**Material for this exercise:**
--------------------
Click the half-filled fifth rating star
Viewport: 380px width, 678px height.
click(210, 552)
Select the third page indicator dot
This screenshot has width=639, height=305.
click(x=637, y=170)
--------------------
**Work to be completed:**
Rewrite all the entries, replacing "half-filled" with "partially filled" and leaving everything else unchanged.

**Reply to the task:**
Click the partially filled fifth rating star
Viewport: 380px width, 678px height.
click(210, 552)
Select the third page indicator dot
This screenshot has width=639, height=305.
click(x=637, y=170)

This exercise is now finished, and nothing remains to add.